GIVEN PROBLEM
Write out the lines between the one holding "You are a computer-use" and the one holding "pos(487,49)", inclusive, leaving the pictures out of your answer.
───── INFORMATION SHOWN
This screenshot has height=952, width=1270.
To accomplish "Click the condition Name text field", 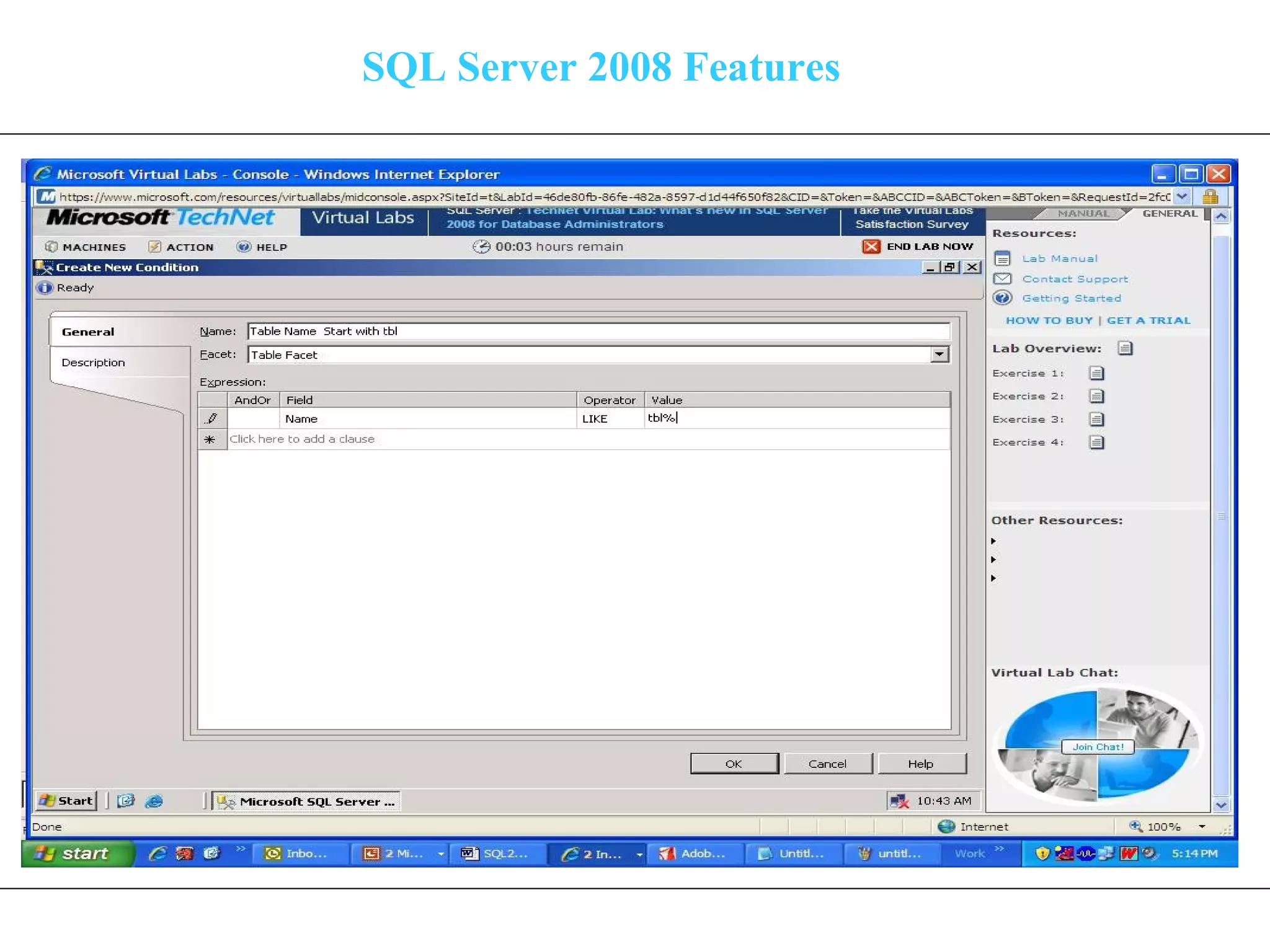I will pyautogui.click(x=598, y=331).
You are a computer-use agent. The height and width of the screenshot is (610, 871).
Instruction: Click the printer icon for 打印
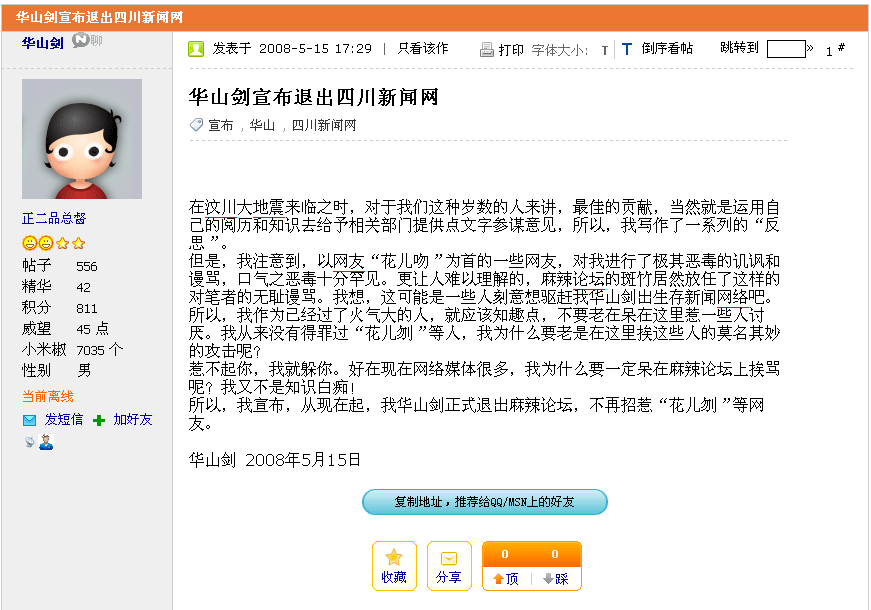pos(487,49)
──────────
───── INFORMATION SHOWN
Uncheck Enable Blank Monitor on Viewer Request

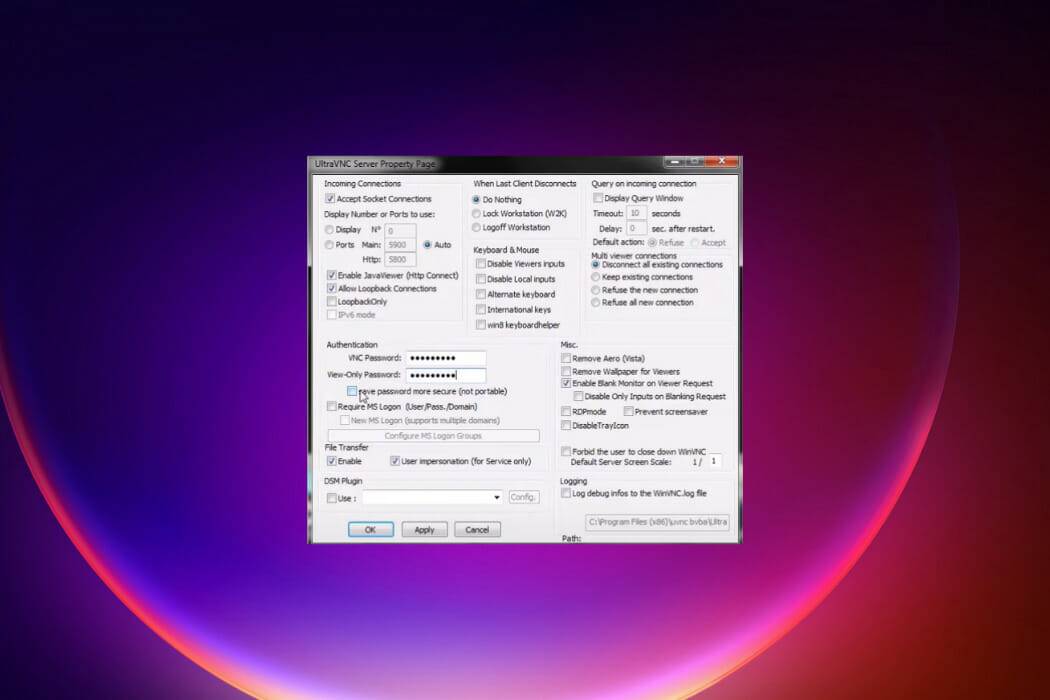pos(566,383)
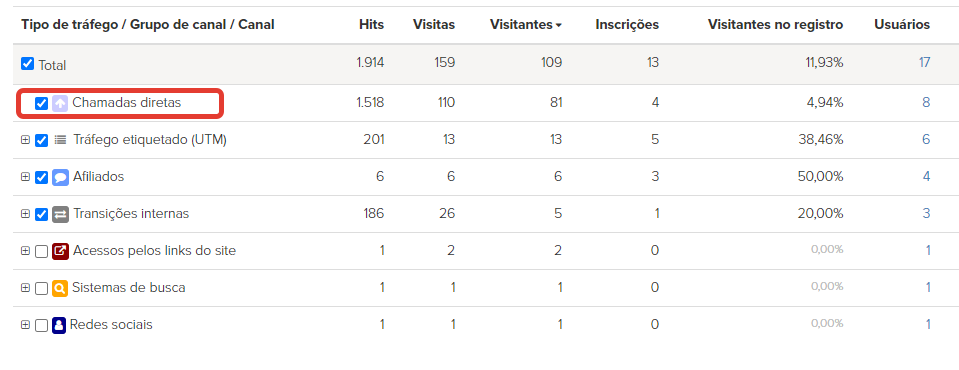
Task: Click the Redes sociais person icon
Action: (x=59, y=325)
──────────
RESULT
You are a computer-use agent. The height and width of the screenshot is (610, 871).
Instruction: Click the printer icon for 打印
pos(487,49)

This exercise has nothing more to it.